Our system identified only a slight degradation of service in Azure Storage since the service continued to function. As you can see, there was a 10% peak error rate per region lasting only a few minutes. The failed operations themselves were not critical management ones such as the Azure Storage Account operations.
The graph below displays the crucial Azure Storage Application operations. As can be seen, these were not affected at all as there was no decrease in their success rate in any region.
Note: The difference between Azure Storage Account and Azure Storage Application operations is that the former is used for account management while the latter is required for the continuous operations of a running system.
Although there were high error rates in the SQL & Virtual Machines services, their errors were only in the management aspect of the service so the instances that were already running did not suffer an outage.

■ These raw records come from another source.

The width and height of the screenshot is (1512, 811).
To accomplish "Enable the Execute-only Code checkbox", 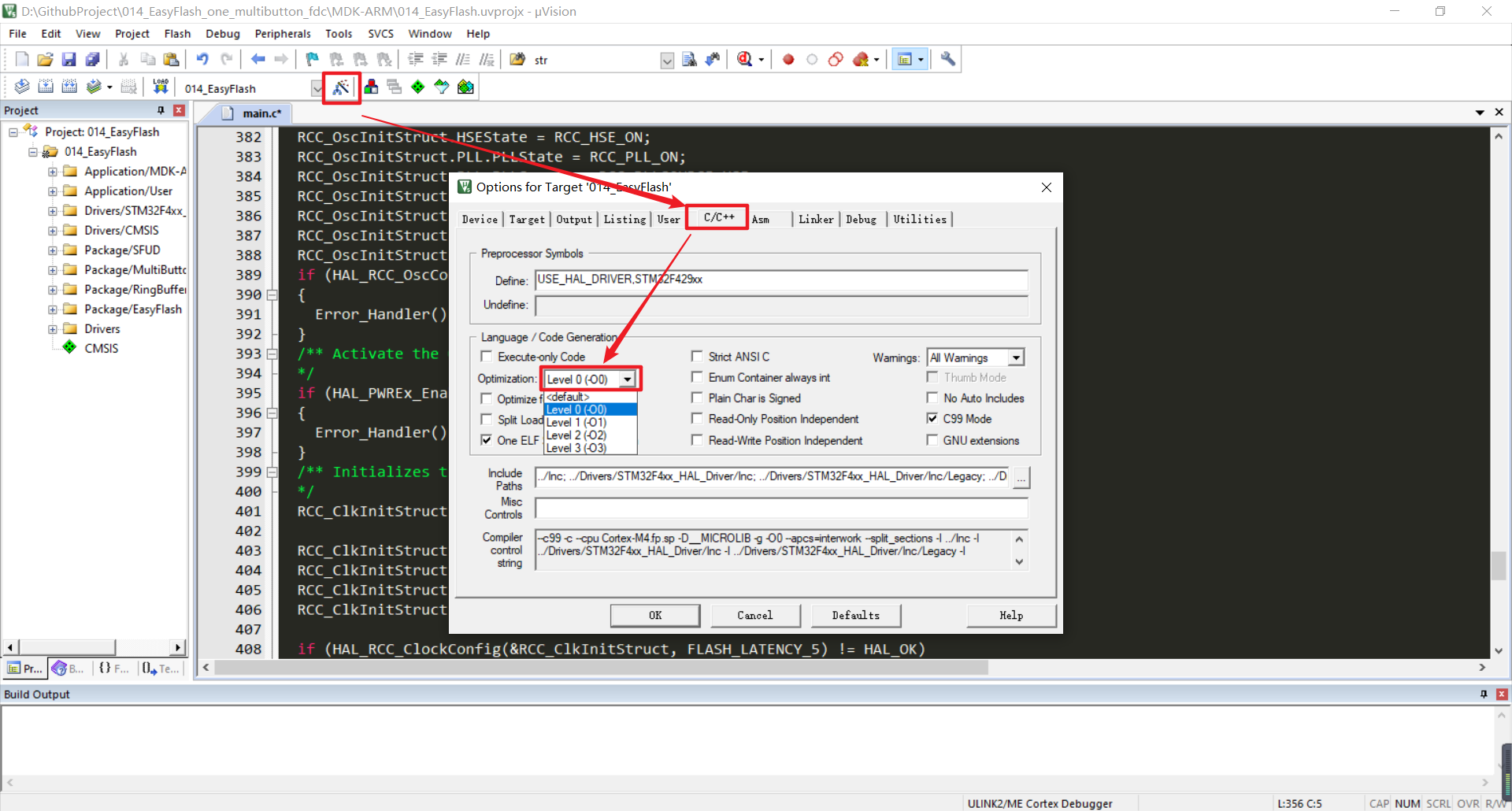I will point(487,357).

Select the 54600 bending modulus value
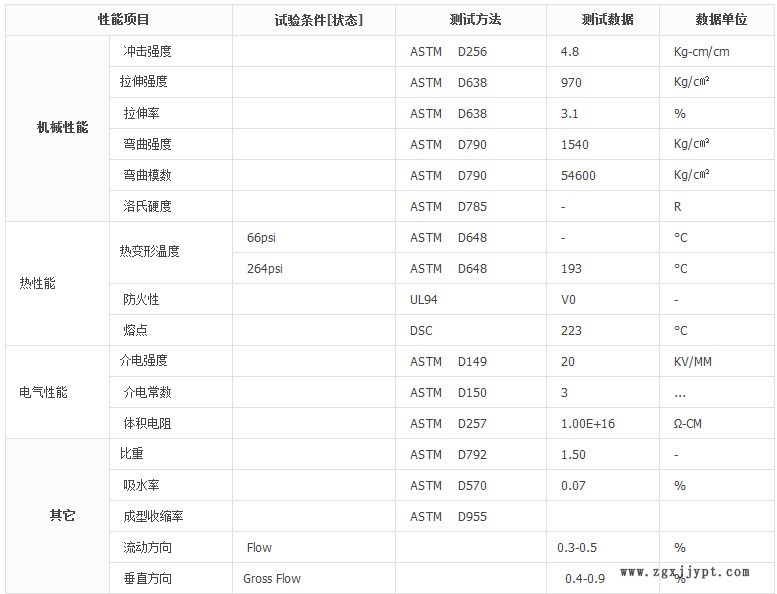(x=578, y=175)
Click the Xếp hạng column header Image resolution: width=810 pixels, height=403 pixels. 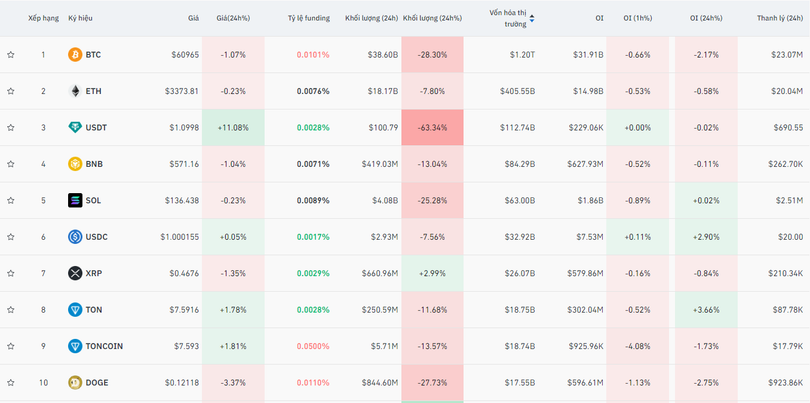pos(44,18)
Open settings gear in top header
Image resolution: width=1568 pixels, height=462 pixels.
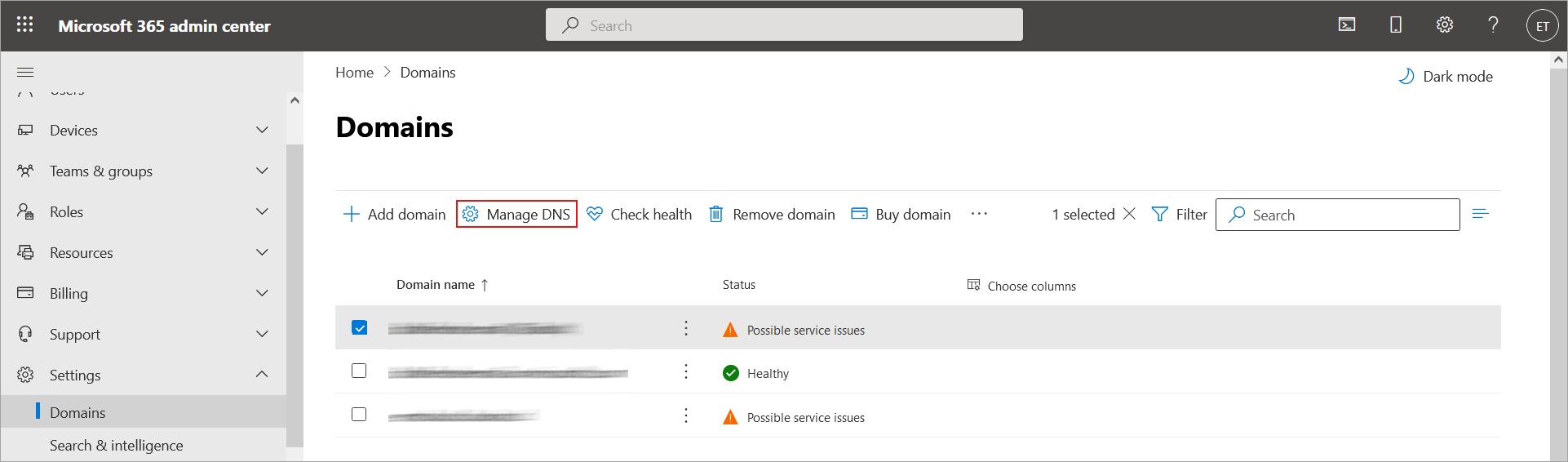pos(1445,25)
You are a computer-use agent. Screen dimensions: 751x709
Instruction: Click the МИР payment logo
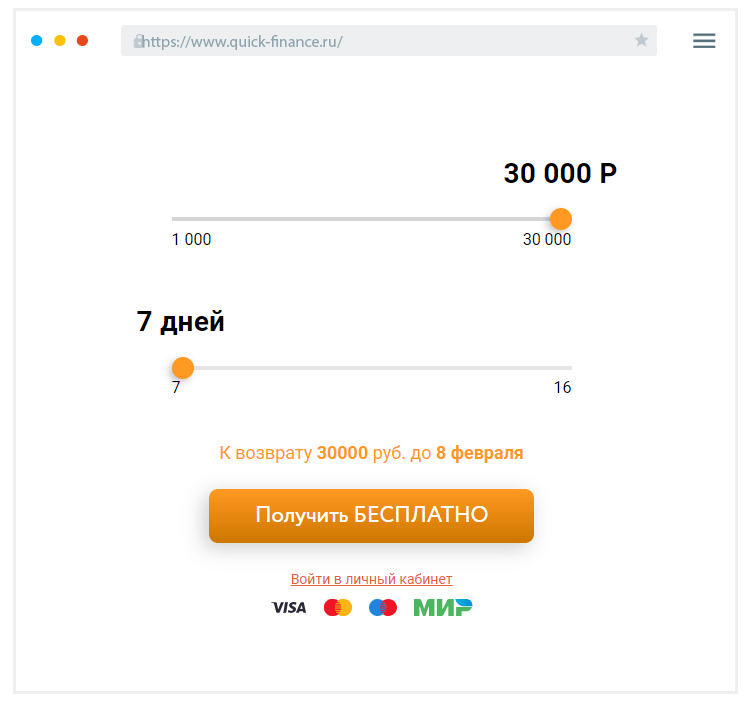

Displayed below is the aggregated uptime graph of every running service instance monitored by our system which shows that during the downtime, no running instances were affected from any region.
Looking Ahead
The graphs above show the deep granularity and accuracy of our monitoring system. It monitored exactly which services were down at the exact moment the downtime occurred, and specified exactly what did or didn’t work on each service.
Parametrix further uses the data it collects to analyse future events, inform our modeling processes, and produce data-driven insights that influence strategy at the company and at the market level.
This incident and all the publicity surrounding it demonstrates the market’s ever growing reliance on cloud and the need for insurance policies that cover downtime caused by third-party IT providers for services such as cloud, ecommerce, payments and communications.